The pros of this policy is that -
- It provides higher wages to the most lower section of the
society who were previously earning the equilibrium wage and even
lower. Hence increasing income of low income households.
The cons of a higher unemployment wage are -
- People who were previously employed at the wage of Wm, some of
them will be unemployed because raising minimum wage to Wm has
increased competition at that wage which drive some people to
unemployment.
- Another con is that, higher minimum wages can attract teenagers
(particularly the ones belonging to low income households) to drop
out of school and take up jobs. This causes loss of more productive
human capital.
- Another con and counter affect of the minimum wage is that this
policy is targetted to reduce poverty. However unemployment
increases due to minimum wages can drive out the lowest of
unskilled workers out of the market with no scope for experience or
skill development. This can drive them to extreme poverty.
When government imposes a maximum wage below equilibrium, at a
lower rent more is demanded while less is supplied. This causes
shortage in the market.
The pros of this policy are -
- A lower rent makes hosuing affordable for many. The short run
pro is a decrease in rent.
The cons of the policy are -
- In the short run, number of rentable houses are fixed and
supply in perfectly inelastic, while demand is more elastic. In the
short run, there is some shortage of housing as demand is
increasing which can lead to people sharing rooms.

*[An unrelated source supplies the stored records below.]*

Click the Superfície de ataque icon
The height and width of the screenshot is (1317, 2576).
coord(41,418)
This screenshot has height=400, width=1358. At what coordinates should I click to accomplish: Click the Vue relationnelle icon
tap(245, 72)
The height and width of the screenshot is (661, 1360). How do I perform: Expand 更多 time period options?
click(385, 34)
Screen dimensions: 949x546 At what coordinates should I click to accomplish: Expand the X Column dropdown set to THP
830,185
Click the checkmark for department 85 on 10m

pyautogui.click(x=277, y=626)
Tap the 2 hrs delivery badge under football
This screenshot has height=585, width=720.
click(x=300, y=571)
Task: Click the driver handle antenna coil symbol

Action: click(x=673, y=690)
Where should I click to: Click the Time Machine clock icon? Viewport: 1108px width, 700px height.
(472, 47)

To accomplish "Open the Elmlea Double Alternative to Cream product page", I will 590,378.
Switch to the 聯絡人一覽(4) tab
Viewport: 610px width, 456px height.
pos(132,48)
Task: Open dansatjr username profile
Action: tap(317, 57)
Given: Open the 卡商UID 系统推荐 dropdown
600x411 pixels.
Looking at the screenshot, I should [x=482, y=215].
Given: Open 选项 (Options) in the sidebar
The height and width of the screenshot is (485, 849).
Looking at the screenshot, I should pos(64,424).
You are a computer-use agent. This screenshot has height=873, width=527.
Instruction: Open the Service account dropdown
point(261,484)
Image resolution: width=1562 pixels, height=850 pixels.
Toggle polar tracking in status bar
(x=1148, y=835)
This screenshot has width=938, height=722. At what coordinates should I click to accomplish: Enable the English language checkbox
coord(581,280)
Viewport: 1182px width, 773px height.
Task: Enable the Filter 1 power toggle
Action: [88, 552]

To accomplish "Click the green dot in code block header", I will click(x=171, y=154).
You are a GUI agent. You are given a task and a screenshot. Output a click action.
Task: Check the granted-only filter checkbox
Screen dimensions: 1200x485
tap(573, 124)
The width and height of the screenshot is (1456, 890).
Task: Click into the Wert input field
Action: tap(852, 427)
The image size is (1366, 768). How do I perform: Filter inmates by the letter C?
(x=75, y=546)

- The main con of a binding price ceiling on rent is that in the
long run, supply of housing no longer remains inelastic. Lower
rents make landlords reluctant about maintaining good rentable
rooms and increasing quantity of apartments in the future. While
lower rents make demand more elastic and more people (like
students, migrants living together) look for new housing. This
creates a large shortage of housing in the long run.